Eggplant Eggs Benedict, the season when eggplants are delicious
I made eggplant egg benedict, which I wanted to make when the eggplant grows. Small branches went into the moist egg Benedict. When I tasted it, wow! It would be enough to eat poached eggs on eggplants. Soft and moist grilled eggplant goes well with poached eggs. Let me introduce you to soft and moist grilled eggplants in an egg Benedict flowing with moist poached eggs.
2 serving
Within 30 minutes
bobtable
Ingredients
  • Branch
    1ea
  • a plain bread
    2piece
  • Bacon
    2piece
  • olive oil
    2T
  • Eggs
    2ea
  • Salt
    0.5T
  • Salt
  • ground pepper
  • Eggs
    2ea
  • Butter
    80g
  • lemon juice
  • Salt
Cooking Steps
STEP 1/12
First, the ingredients to make hollandise sauce. I only prepared a simple lemon, but you can prepare white wine, tarragon, parsley, and pepper with lemon juice and boil it.
STEP 2/12
Melt the butter in a medium bath and add the yolk, stirring really hard. Stir continuously after getting off the hot water.
STEP 3/12
Adjust the concentration with lemon juice or white wine sauce. You can add herbs to your liking. I also put a little salt in it.
STEP 4/12
Since I made the sauce, I just need to bake the rest of the ingredients and make poached eggs.
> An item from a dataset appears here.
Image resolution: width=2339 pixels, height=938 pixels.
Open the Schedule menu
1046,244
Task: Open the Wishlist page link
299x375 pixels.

It's good to use fresh eggs and eggs left at room temperature for about 30 minutes.
STEP 5/12
Boil the water, then turn it down to low heat, and break the egg in a small bowl or bowl.
STEP 6/12
Carefully pour into the surface of the boiled water. It's okay to put in several.
STEP 7/12
You can take it out in about three minutes.When you take out the poached egg and press it with your finger, the yolk is soft. Drain on a kitchen towel. If you are not confident in making poached eggs, try adding a little vinegar. Acids can coagulate proteins to shape them much better and make them more chewy. But the vinegar scent doesn't disappear completely. And if you want soft poached eggs, I think it's better not to use vinegar.
STEP 8/12
Slice the young eggplant slightly thickly and season with salt and pepper.
STEP 9/12
In a pan covered with olive oil, cook over low heat slowly until golden. an oil-absorbing eggplant like a sponge. Other ingredients would have added a little bit of oil, but I put plenty of it because it's eggplant. That's how it tastes.
STEP 10/12
Cut bacon and bread into appropriate sizes and bake them together in a pan with eggplants taken out.
STEP 11/12
The thickly baked eggplant on the baked bread is moist and very sweet, and on top of it, place the cut bacon and poached eggs one by one.
STEP 12/12
Sprinkle with hollandise sauce and you're done with egg benedict. You can sprinkle more salt and pepper.